Call me obsessed but I can’t stop thinking about this. I just read a couple of more excerpts from Chua’s “parenting” book, which I’ll copy and paste here:
After her young children presented her with handmade birthday cards:
I gave the card back to Lulu. “I don’t want this,” I said. “I want a better one — one that you’ve put some thought and effort into. I have a special box, where I keep all my cards from you and Sophia, and this one can’t go in there.”
“What?” said Lulu in disbelief. I saw beads of sweat start to form on Jed’s forehead.
I grabbed the card again and flipped it over. I pulled out a pen from my purse and scrawled ‘Happy Birthday Lulu Whoopee!’ I added a big sour face. “What if I gave you this for your birthday Lulu- would you like that? But I would never do that, Lulu. No — I get you magicians and giant slides that cost me hundreds of dollars. I get you huge ice cream cakes shaped like penguins, and I spend half my salary on stupid sticker and erase party faovrs that everyone just throws away.

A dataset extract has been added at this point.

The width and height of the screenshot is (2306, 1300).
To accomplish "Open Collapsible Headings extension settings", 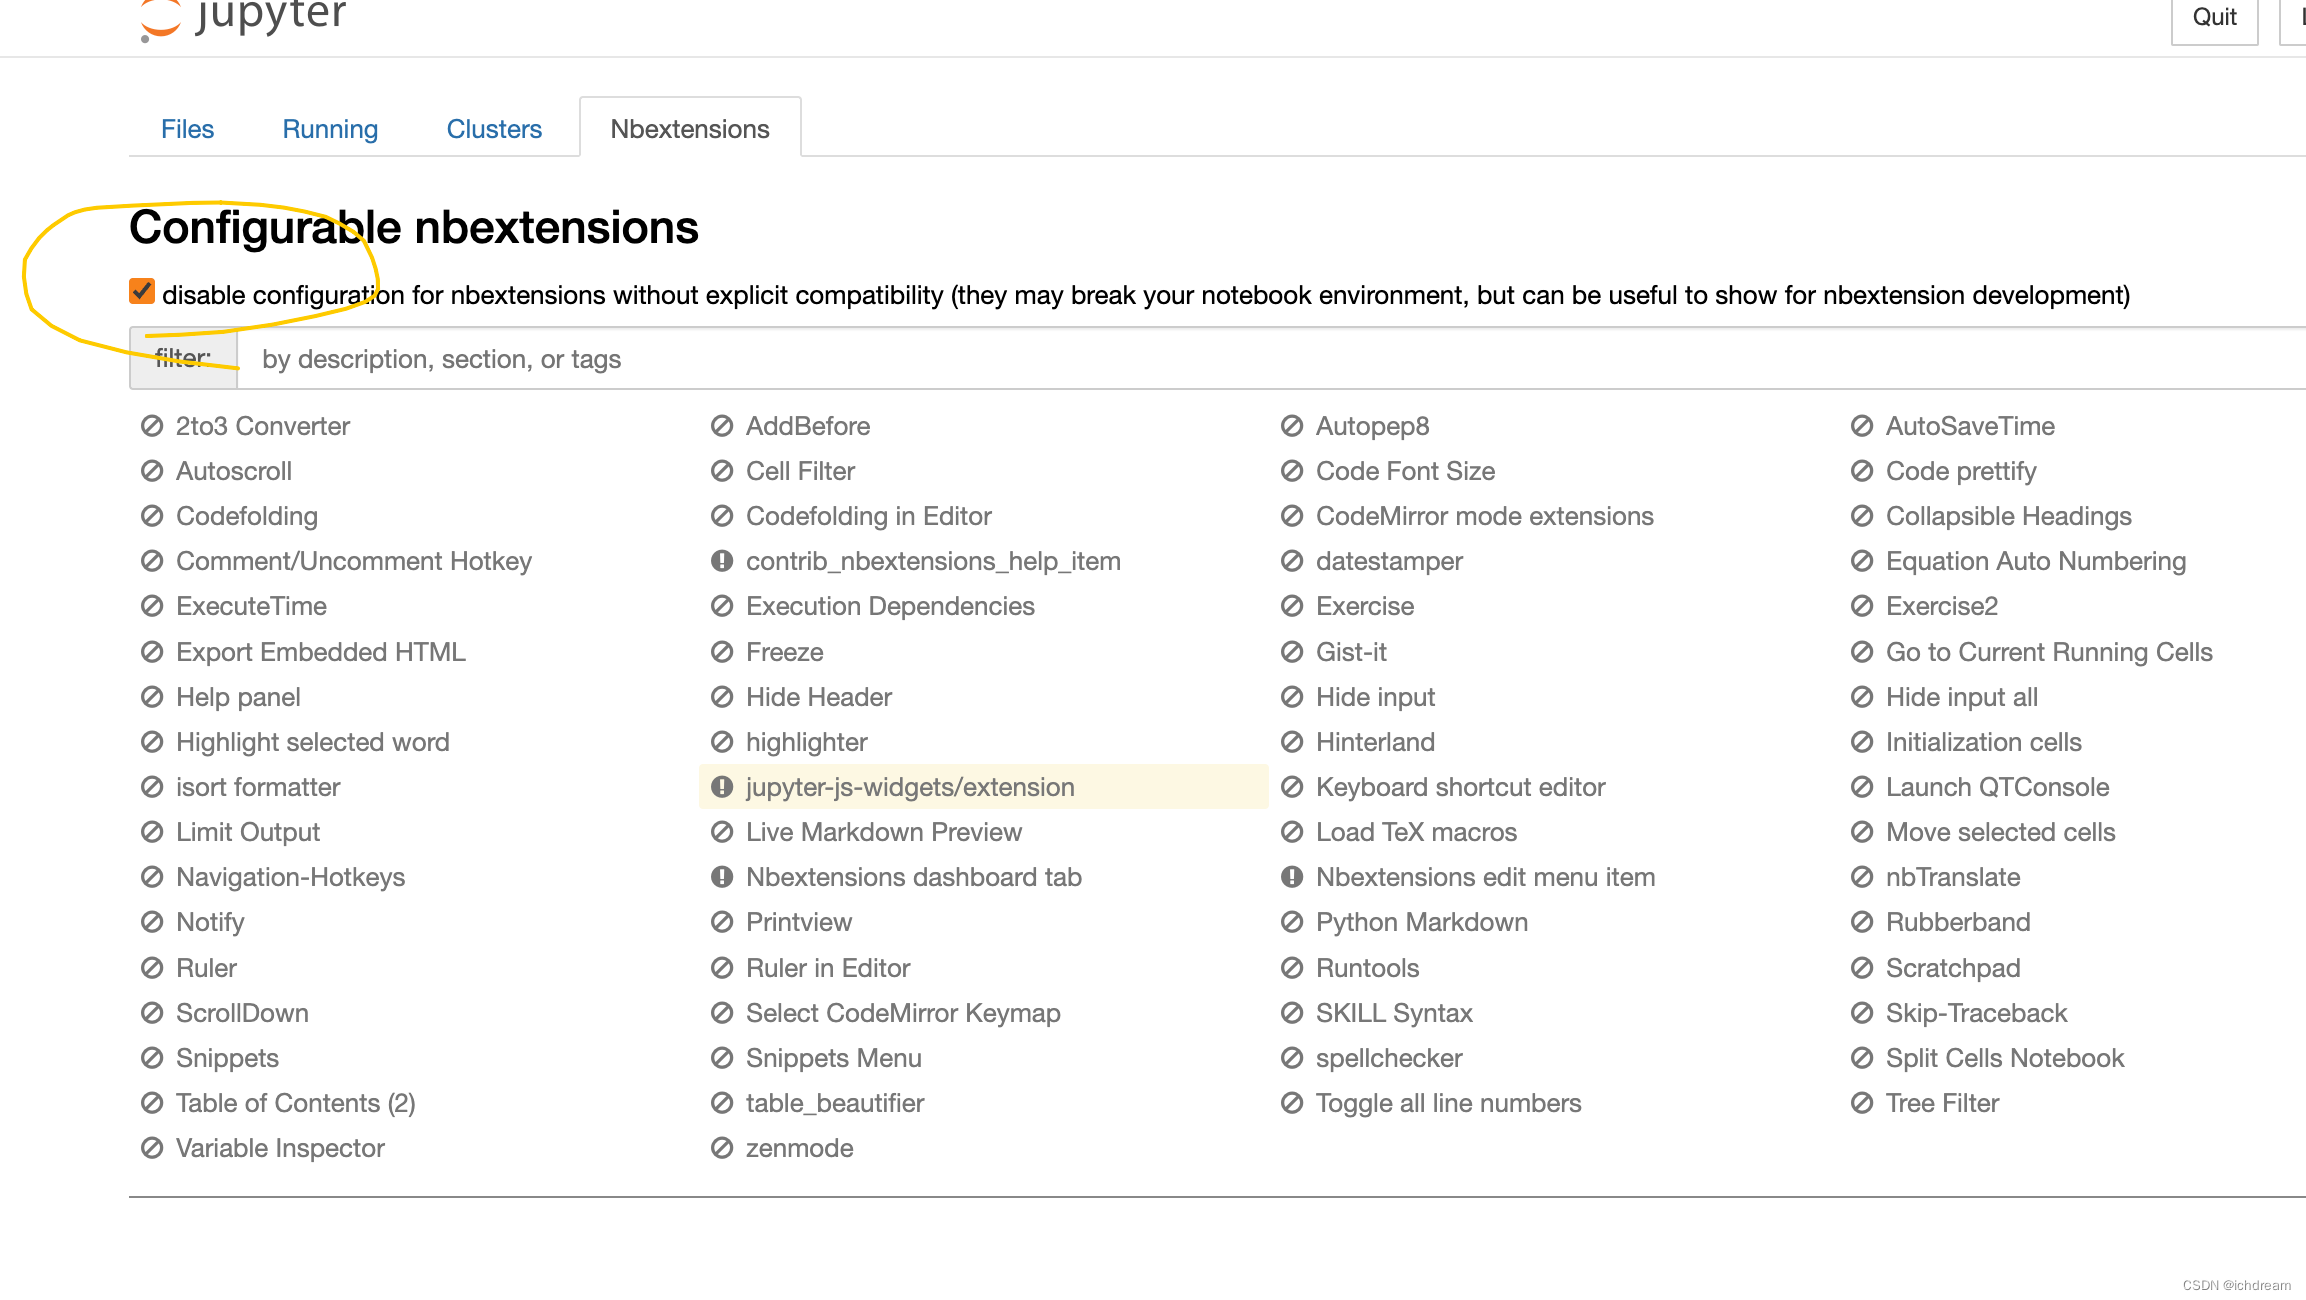I will tap(2008, 517).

I work so hard to give you good birthdays! I deserve better than this. So I reject this.” I threw the card back.
Of course my initial reaction is, “Are you fucking insane?” But delving deeper, it’s obvious, as other commenters have stated, that Chua had just a flawed relationship with her own mother, and learned absolutely nothing from it. I show you I love you by throwing you big expensive birthday parties. You show me you love me by this card that you made. It’s not you I love but what you do.
Why are you throwing your daughters such expensive parties? So you can throw it in their faces later? So you can be better than the rest of the mommies? If you’re not happy to do it, then don’t do it! But of course she’s going to do it because then what would everyone think?
The other excerpt:
After her daughter’s beloved paternal grandmother Popo died, Chua insisted the girls write a short speech to read at the funeral. Both girls refused (“No please, Mommy, don’t make,” Sophia said tearfully. “I really don’t feel like it.”). Chua insisted.

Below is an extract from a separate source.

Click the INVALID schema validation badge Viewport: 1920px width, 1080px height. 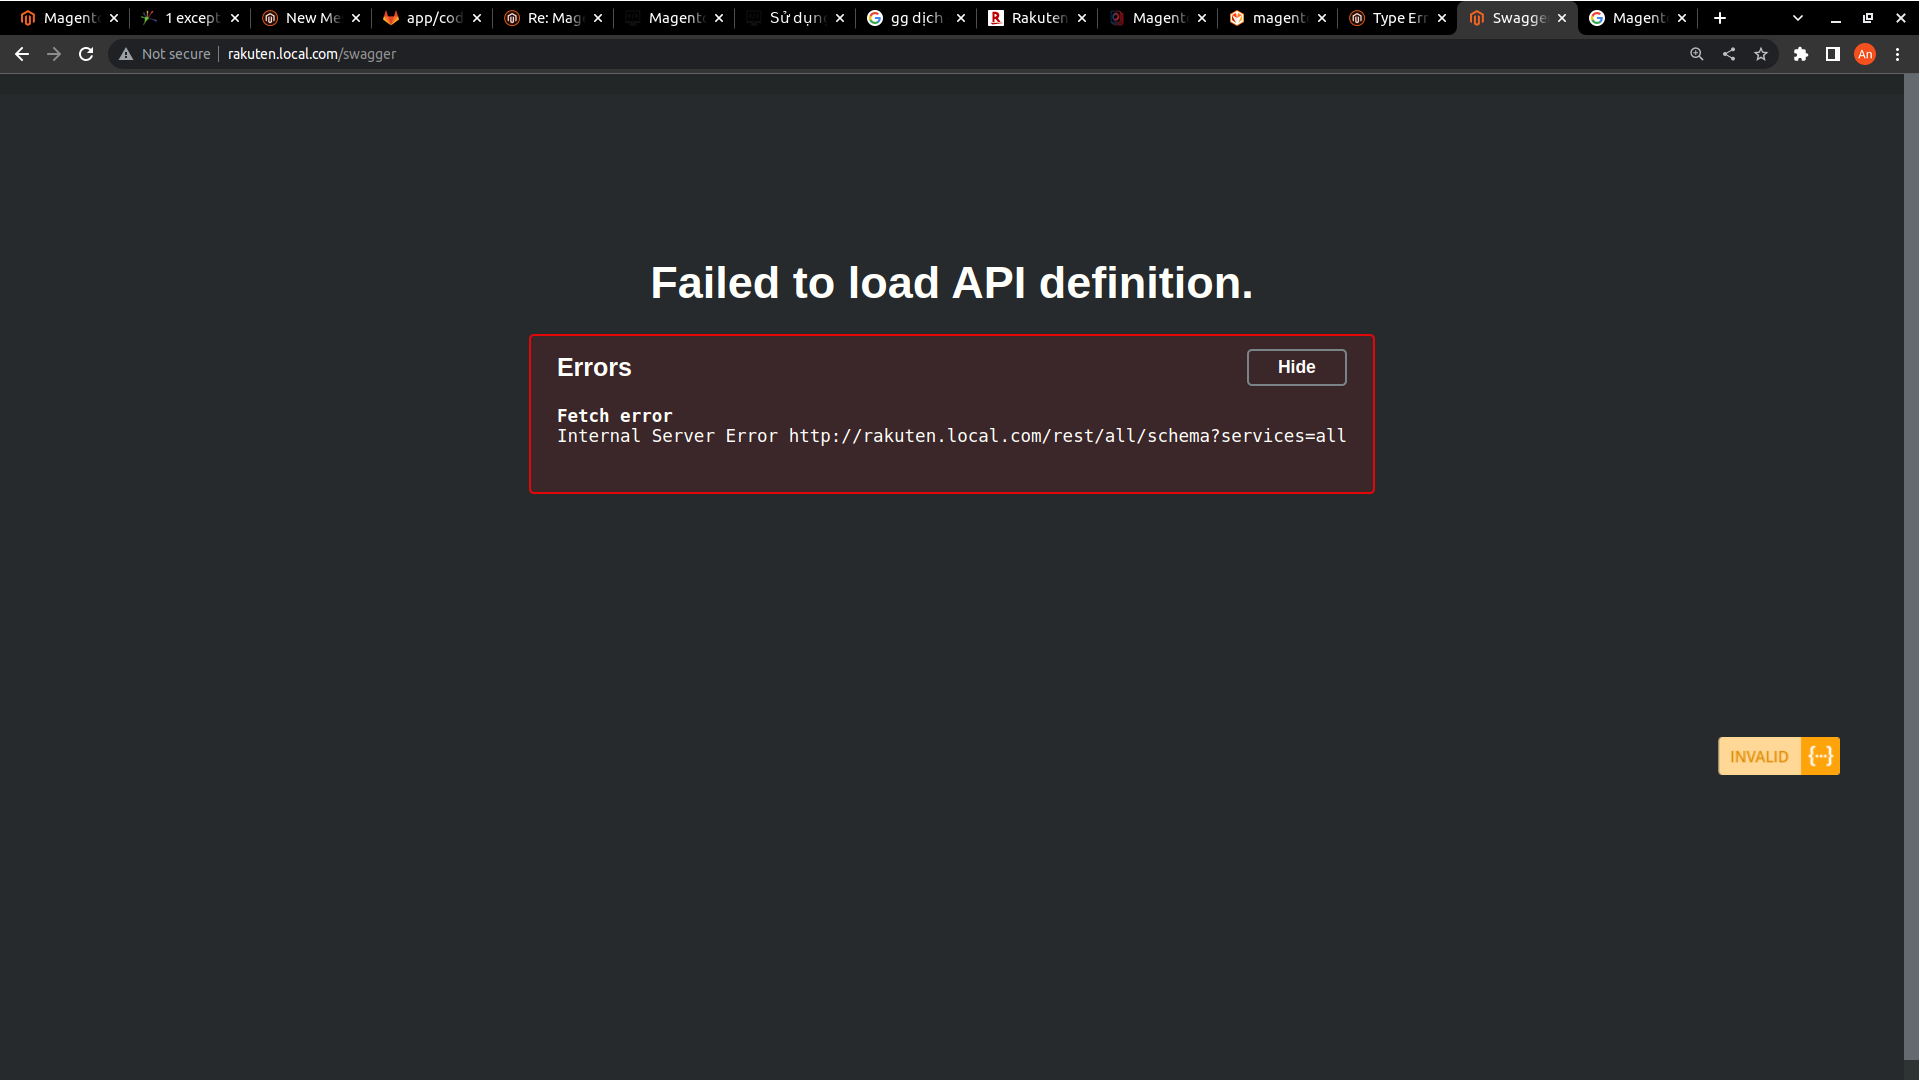(x=1758, y=756)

Sophia’s first draft was terrible, rambling and superficial. Lulu’s wasn’t so great either, but I held my elder daughter to a higher standard. Perhaps because I was so upset myself, I lashed out at her. “How could you, Sophia?” I said viciously. “This is awful. It has no insight. It has no depth. It’s like a Hallmark Card — which Popo hated. You are so selfish. Popo loved you so much — and you — produce–this!”
First of all, “Popo” would be a MATERNAL grandmother, presumably Chua’s mother. How awful to make her daughters feel like shit, to make her daughters question if they loved their grandmother enough, when it’s she herself who probably feels she didn’t love her mother enough, to do enough to make her mother one billion percent happy.